• **ACTIVITY**
Render as a numbered list the part of the items that opens with the line containing "The height and width of the screenshot is (698, 790)." and closes with the line containing "indicator-header: 高抛低吸(3,6,-23,75) J: 21.62 A2: 26.69 中期大底… is", omitting blank lines.

• **Pixel coordinate grounding data**
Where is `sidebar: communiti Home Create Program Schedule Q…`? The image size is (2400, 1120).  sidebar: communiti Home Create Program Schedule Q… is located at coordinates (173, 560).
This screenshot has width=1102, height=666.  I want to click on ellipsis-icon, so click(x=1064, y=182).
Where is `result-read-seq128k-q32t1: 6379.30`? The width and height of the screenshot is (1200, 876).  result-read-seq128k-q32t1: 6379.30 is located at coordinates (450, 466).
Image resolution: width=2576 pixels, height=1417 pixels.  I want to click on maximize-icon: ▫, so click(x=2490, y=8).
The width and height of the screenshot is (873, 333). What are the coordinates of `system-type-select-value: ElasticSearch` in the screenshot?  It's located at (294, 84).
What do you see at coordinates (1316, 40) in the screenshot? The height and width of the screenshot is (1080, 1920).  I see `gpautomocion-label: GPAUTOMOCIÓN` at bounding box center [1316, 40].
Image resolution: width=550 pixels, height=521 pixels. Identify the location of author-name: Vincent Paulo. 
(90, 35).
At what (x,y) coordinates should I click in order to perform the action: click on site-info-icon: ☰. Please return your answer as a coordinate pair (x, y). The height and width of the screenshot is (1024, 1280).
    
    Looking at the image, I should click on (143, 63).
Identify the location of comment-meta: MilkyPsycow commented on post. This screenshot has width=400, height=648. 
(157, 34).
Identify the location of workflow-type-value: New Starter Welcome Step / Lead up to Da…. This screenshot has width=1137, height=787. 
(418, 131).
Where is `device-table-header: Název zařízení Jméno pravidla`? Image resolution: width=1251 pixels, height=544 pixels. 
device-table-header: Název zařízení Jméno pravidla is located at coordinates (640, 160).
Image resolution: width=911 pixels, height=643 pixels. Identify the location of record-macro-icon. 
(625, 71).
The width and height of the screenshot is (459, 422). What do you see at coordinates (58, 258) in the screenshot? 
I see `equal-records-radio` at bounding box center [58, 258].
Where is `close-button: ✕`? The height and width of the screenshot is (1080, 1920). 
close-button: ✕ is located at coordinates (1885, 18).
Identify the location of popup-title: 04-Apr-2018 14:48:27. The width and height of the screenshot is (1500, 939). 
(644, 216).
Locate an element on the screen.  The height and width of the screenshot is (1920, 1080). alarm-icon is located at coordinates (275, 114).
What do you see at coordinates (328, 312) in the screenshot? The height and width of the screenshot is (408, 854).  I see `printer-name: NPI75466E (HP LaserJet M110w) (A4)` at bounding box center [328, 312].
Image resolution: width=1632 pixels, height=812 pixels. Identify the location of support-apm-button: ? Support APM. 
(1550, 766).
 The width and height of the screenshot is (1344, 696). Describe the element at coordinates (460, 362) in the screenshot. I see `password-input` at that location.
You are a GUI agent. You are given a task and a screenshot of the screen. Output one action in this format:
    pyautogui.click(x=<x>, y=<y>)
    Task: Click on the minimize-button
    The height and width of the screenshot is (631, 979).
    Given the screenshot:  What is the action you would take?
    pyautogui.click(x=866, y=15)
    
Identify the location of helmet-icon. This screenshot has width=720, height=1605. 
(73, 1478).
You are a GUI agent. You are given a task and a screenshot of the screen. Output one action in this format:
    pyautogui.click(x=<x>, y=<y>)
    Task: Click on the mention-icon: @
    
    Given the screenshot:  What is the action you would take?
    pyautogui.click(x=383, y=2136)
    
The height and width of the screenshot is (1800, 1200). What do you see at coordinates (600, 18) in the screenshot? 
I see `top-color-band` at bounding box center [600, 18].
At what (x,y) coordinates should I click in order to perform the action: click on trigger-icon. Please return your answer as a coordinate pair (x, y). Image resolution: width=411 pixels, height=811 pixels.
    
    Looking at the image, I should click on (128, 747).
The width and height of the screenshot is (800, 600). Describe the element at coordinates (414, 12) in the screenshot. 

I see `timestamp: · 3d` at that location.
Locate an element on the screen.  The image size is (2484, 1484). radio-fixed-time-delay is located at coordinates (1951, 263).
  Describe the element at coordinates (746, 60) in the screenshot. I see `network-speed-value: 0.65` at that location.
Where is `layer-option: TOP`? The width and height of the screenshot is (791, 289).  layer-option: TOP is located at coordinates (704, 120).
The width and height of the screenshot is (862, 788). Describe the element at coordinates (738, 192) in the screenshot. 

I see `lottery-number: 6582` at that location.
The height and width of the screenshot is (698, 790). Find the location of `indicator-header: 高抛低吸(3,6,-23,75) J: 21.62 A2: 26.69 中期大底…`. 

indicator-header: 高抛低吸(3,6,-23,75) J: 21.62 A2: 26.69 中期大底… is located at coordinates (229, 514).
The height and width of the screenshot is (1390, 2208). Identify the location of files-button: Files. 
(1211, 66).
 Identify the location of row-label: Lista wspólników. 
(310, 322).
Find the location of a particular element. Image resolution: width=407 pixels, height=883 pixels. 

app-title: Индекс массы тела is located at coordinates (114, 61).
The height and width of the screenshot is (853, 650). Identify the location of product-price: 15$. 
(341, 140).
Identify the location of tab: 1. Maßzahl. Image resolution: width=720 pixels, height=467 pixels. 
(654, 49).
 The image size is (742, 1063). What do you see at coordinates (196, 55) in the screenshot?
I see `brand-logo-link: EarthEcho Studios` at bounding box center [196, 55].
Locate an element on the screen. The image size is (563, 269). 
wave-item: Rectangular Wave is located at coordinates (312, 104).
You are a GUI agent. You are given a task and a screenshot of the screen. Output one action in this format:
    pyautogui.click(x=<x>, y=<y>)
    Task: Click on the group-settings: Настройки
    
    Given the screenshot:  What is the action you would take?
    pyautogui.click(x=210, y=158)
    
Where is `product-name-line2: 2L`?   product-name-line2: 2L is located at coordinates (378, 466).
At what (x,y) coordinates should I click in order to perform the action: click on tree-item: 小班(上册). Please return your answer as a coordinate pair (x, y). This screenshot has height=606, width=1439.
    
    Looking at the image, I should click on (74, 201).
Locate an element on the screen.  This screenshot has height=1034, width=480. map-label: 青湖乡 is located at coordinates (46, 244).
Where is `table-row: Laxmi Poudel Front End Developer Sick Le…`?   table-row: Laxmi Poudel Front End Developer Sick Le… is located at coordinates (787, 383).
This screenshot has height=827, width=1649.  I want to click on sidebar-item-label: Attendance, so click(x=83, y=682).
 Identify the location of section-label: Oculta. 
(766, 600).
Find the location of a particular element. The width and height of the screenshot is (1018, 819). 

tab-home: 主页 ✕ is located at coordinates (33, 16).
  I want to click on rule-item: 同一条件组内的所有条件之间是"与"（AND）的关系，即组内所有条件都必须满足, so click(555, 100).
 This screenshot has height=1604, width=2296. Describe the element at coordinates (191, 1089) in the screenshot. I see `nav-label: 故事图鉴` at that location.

• **ANSWER FOR THIS EXERCISE**
1. The height and width of the screenshot is (698, 790). Find the location of `indicator-header: 高抛低吸(3,6,-23,75) J: 21.62 A2: 26.69 中期大底…`. 
2. indicator-header: 高抛低吸(3,6,-23,75) J: 21.62 A2: 26.69 中期大底… is located at coordinates (229, 514).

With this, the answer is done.